### Provided material
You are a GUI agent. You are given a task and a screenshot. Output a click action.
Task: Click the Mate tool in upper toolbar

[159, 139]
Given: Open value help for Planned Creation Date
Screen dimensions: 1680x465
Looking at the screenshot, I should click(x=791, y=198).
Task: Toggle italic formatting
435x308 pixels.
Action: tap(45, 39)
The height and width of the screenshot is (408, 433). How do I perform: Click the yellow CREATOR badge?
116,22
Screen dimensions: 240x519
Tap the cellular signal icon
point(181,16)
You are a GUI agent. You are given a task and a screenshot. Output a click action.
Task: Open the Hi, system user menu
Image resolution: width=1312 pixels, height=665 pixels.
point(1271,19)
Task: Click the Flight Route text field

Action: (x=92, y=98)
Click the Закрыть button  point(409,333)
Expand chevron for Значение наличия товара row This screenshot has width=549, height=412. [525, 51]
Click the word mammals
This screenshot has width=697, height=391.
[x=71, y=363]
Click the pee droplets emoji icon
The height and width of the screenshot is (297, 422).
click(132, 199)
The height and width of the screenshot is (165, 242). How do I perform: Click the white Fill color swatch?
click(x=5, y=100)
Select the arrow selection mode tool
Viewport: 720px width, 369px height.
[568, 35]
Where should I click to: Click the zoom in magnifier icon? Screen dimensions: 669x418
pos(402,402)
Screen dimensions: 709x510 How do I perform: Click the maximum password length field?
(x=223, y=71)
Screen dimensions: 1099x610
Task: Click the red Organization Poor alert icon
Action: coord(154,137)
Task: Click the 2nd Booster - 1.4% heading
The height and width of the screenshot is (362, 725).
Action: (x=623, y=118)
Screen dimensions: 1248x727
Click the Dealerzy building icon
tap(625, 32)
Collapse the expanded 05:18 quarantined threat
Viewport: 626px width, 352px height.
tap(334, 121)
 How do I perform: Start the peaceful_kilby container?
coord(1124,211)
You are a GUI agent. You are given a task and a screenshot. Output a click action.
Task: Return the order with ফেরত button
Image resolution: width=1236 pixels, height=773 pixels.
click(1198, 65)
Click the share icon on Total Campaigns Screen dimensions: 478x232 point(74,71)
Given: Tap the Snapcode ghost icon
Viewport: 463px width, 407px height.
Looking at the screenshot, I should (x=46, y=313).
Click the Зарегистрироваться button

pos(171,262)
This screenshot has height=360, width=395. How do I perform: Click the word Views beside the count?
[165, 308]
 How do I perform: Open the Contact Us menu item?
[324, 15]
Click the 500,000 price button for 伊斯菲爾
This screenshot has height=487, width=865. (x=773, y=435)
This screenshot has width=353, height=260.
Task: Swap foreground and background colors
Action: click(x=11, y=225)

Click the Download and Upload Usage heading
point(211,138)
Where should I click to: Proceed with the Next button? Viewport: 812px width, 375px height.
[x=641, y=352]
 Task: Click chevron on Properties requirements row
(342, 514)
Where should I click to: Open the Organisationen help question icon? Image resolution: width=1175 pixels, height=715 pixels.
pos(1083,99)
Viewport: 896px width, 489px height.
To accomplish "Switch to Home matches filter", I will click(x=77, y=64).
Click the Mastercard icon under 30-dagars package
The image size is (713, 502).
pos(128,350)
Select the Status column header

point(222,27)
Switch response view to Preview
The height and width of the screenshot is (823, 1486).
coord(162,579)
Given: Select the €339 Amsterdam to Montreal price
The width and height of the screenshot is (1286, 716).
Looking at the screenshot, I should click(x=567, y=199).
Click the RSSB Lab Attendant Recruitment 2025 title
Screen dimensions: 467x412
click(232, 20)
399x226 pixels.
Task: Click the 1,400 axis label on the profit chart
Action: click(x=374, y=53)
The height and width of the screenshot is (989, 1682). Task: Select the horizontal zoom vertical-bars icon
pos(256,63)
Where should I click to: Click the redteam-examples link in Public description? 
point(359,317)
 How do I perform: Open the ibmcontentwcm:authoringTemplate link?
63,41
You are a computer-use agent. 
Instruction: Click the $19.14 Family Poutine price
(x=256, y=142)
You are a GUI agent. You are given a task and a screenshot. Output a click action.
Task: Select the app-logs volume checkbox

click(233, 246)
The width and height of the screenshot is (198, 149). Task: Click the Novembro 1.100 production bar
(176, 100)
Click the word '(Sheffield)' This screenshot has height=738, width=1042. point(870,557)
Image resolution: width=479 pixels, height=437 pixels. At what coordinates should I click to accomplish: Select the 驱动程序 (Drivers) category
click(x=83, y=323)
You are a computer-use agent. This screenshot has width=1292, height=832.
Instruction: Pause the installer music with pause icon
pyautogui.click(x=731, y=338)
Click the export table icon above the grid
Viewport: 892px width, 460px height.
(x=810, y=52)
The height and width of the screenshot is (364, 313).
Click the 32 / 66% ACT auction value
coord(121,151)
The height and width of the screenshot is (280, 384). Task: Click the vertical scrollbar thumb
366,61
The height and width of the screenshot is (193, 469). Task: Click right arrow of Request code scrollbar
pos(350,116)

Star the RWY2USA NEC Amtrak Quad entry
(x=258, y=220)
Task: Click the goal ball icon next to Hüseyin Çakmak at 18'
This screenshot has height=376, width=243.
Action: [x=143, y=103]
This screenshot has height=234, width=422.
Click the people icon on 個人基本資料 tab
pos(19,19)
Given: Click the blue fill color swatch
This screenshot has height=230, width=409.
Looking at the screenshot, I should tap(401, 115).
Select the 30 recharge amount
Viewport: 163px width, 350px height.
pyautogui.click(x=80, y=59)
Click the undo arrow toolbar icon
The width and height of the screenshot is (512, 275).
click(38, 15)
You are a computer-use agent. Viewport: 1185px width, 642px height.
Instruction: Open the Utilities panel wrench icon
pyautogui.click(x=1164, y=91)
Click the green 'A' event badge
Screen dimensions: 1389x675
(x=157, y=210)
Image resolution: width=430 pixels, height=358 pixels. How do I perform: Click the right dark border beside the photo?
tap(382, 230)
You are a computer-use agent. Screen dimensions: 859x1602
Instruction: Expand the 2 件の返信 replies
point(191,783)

### Short problem
Recast every line of the listing above as a Markdown table with the columns Row and Text, numbering the rows in order and omitting blank lines.

### The solution
| Row | Text |
|---|---|
| 1 | You are a GUI agent. You are given a task and a screenshot. Output a click action. |
| 2 | Task: Click the Mate tool in upper toolbar |
| 3 | [159, 139] |
| 4 | Given: Open value help for Planned Creation Date |
| 5 | Screen dimensions: 1680x465 |
| 6 | Looking at the screenshot, I should click(x=791, y=198). |
| 7 | Task: Toggle italic formatting |
| 8 | 435x308 pixels. |
| 9 | Action: tap(45, 39) |
| 10 | The height and width of the screenshot is (408, 433). How do I perform: Click the yellow CREATOR badge? |
| 11 | 116,22 |
| 12 | Screen dimensions: 240x519 |
| 13 | Tap the cellular signal icon |
| 14 | point(181,16) |
| 15 | You are a GUI agent. You are given a task and a screenshot. Output a click action. |
| 16 | Task: Open the Hi, system user menu |
| 17 | Image resolution: width=1312 pixels, height=665 pixels. |
| 18 | point(1271,19) |
| 19 | Task: Click the Flight Route text field |
| 20 | Action: (x=92, y=98) |
| 21 | Click the Закрыть button  point(409,333) |
| 22 | Expand chevron for Значение наличия товара row This screenshot has width=549, height=412. [525, 51] |
| 23 | Click the word mammals |
| 24 | This screenshot has width=697, height=391. |
| 25 | [x=71, y=363] |
| 26 | Click the pee droplets emoji icon |
| 27 | The height and width of the screenshot is (297, 422). |
| 28 | click(132, 199) |
| 29 | The height and width of the screenshot is (165, 242). How do I perform: Click the white Fill color swatch? |
| 30 | click(x=5, y=100) |
| 31 | Select the arrow selection mode tool |
| 32 | Viewport: 720px width, 369px height. |
| 33 | [568, 35] |
| 34 | Where should I click to: Click the zoom in magnifier icon? Screen dimensions: 669x418 |
| 35 | pos(402,402) |
| 36 | Screen dimensions: 709x510 How do I perform: Click the maximum password length field? |
| 37 | (x=223, y=71) |
| 38 | Screen dimensions: 1099x610 |
| 39 | Task: Click the red Organization Poor alert icon |
| 40 | Action: coord(154,137) |
| 41 | Task: Click the 2nd Booster - 1.4% heading |
| 42 | The height and width of the screenshot is (362, 725). |
| 43 | Action: (x=623, y=118) |
| 44 | Screen dimensions: 1248x727 |
| 45 | Click the Dealerzy building icon |
| 46 | tap(625, 32) |
| 47 | Collapse the expanded 05:18 quarantined threat |
| 48 | Viewport: 626px width, 352px height. |
| 49 | tap(334, 121) |
| 50 |  How do I perform: Start the peaceful_kilby container? |
| 51 | coord(1124,211) |
| 52 | You are a GUI agent. You are given a task and a screenshot. Output a click action. |
| 53 | Task: Return the order with ফেরত button |
| 54 | Image resolution: width=1236 pixels, height=773 pixels. |
| 55 | click(1198, 65) |
| 56 | Click the share icon on Total Campaigns Screen dimensions: 478x232 point(74,71) |
| 57 | Given: Tap the Snapcode ghost icon |
| 58 | Viewport: 463px width, 407px height. |
| 59 | Looking at the screenshot, I should (x=46, y=313). |
| 60 | Click the Зарегистрироваться button |
| 61 | pos(171,262) |
| 62 | This screenshot has height=360, width=395. How do I perform: Click the word Views beside the count? |
| 63 | [165, 308] |
| 64 |  How do I perform: Open the Contact Us menu item? |
| 65 | [324, 15] |
| 66 | Click the 500,000 price button for 伊斯菲爾 |
| 67 | This screenshot has height=487, width=865. (x=773, y=435) |
| 68 | This screenshot has width=353, height=260. |
| 69 | Task: Swap foreground and background colors |
| 70 | Action: click(x=11, y=225) |
| 71 | Click the Download and Upload Usage heading |
| 72 | point(211,138) |
| 73 | Where should I click to: Proceed with the Next button? Viewport: 812px width, 375px height. |
| 74 | [x=641, y=352] |
| 75 |  Task: Click chevron on Properties requirements row |
| 76 | (342, 514) |
| 77 | Where should I click to: Open the Organisationen help question icon? Image resolution: width=1175 pixels, height=715 pixels. |
| 78 | pos(1083,99) |
| 79 | Viewport: 896px width, 489px height. |
| 80 | To accomplish "Switch to Home matches filter", I will click(x=77, y=64). |
| 81 | Click the Mastercard icon under 30-dagars package |
| 82 | The image size is (713, 502). |
| 83 | pos(128,350) |
| 84 | Select the Status column header |
| 85 | point(222,27) |
| 86 | Switch response view to Preview |
| 87 | The height and width of the screenshot is (823, 1486). |
| 88 | coord(162,579) |
| 89 | Given: Select the €339 Amsterdam to Montreal price |
| 90 | The width and height of the screenshot is (1286, 716). |
| 91 | Looking at the screenshot, I should click(x=567, y=199). |
| 92 | Click the RSSB Lab Attendant Recruitment 2025 title |
| 93 | Screen dimensions: 467x412 |
| 94 | click(232, 20) |
| 95 | 399x226 pixels. |
| 96 | Task: Click the 1,400 axis label on the profit chart |
| 97 | Action: click(x=374, y=53) |
| 98 | The height and width of the screenshot is (989, 1682). Task: Select the horizontal zoom vertical-bars icon |
| 99 | pos(256,63) |
| 100 | Where should I click to: Click the redteam-examples link in Public description?  |
| 101 | point(359,317) |
| 102 |  How do I perform: Open the ibmcontentwcm:authoringTemplate link? |
| 103 | 63,41 |
| 104 | You are a computer-use agent.  |
| 105 | Instruction: Click the $19.14 Family Poutine price |
| 106 | (x=256, y=142) |
| 107 | You are a GUI agent. You are given a task and a screenshot. Output a click action. |
| 108 | Task: Select the app-logs volume checkbox |
| 109 | click(233, 246) |
| 110 | The width and height of the screenshot is (198, 149). Task: Click the Novembro 1.100 production bar |
| 111 | (176, 100) |
| 112 | Click the word '(Sheffield)' This screenshot has height=738, width=1042. point(870,557) |
| 113 | Image resolution: width=479 pixels, height=437 pixels. At what coordinates should I click to accomplish: Select the 驱动程序 (Drivers) category |
| 114 | click(x=83, y=323) |
| 115 | You are a computer-use agent. This screenshot has width=1292, height=832. |
| 116 | Instruction: Pause the installer music with pause icon |
| 117 | pyautogui.click(x=731, y=338) |
| 118 | Click the export table icon above the grid |
| 119 | Viewport: 892px width, 460px height. |
| 120 | (x=810, y=52) |
| 121 | The height and width of the screenshot is (364, 313). |
| 122 | Click the 32 / 66% ACT auction value |
| 123 | coord(121,151) |
| 124 | The height and width of the screenshot is (280, 384). Task: Click the vertical scrollbar thumb |
| 125 | 366,61 |
| 126 | The height and width of the screenshot is (193, 469). Task: Click right arrow of Request code scrollbar |
| 127 | pos(350,116) |
| 128 | Star the RWY2USA NEC Amtrak Quad entry |
| 129 | (x=258, y=220) |
| 130 | Task: Click the goal ball icon next to Hüseyin Çakmak at 18' |
| 131 | This screenshot has height=376, width=243. |
| 132 | Action: [x=143, y=103] |
| 133 | This screenshot has height=234, width=422. |
| 134 | Click the people icon on 個人基本資料 tab |
| 135 | pos(19,19) |
| 136 | Given: Click the blue fill color swatch |
| 137 | This screenshot has height=230, width=409. |
| 138 | Looking at the screenshot, I should tap(401, 115). |
| 139 | Select the 30 recharge amount |
| 140 | Viewport: 163px width, 350px height. |
| 141 | pyautogui.click(x=80, y=59) |
| 142 | Click the undo arrow toolbar icon |
| 143 | The width and height of the screenshot is (512, 275). |
| 144 | click(38, 15) |
| 145 | You are a computer-use agent. Viewport: 1185px width, 642px height. |
| 146 | Instruction: Open the Utilities panel wrench icon |
| 147 | pyautogui.click(x=1164, y=91) |
| 148 | Click the green 'A' event badge |
| 149 | Screen dimensions: 1389x675 |
| 150 | (x=157, y=210) |
| 151 | Image resolution: width=430 pixels, height=358 pixels. How do I perform: Click the right dark border beside the photo? |
| 152 | tap(382, 230) |
| 153 | You are a computer-use agent. Screen dimensions: 859x1602 |
| 154 | Instruction: Expand the 2 件の返信 replies |
| 155 | point(191,783) |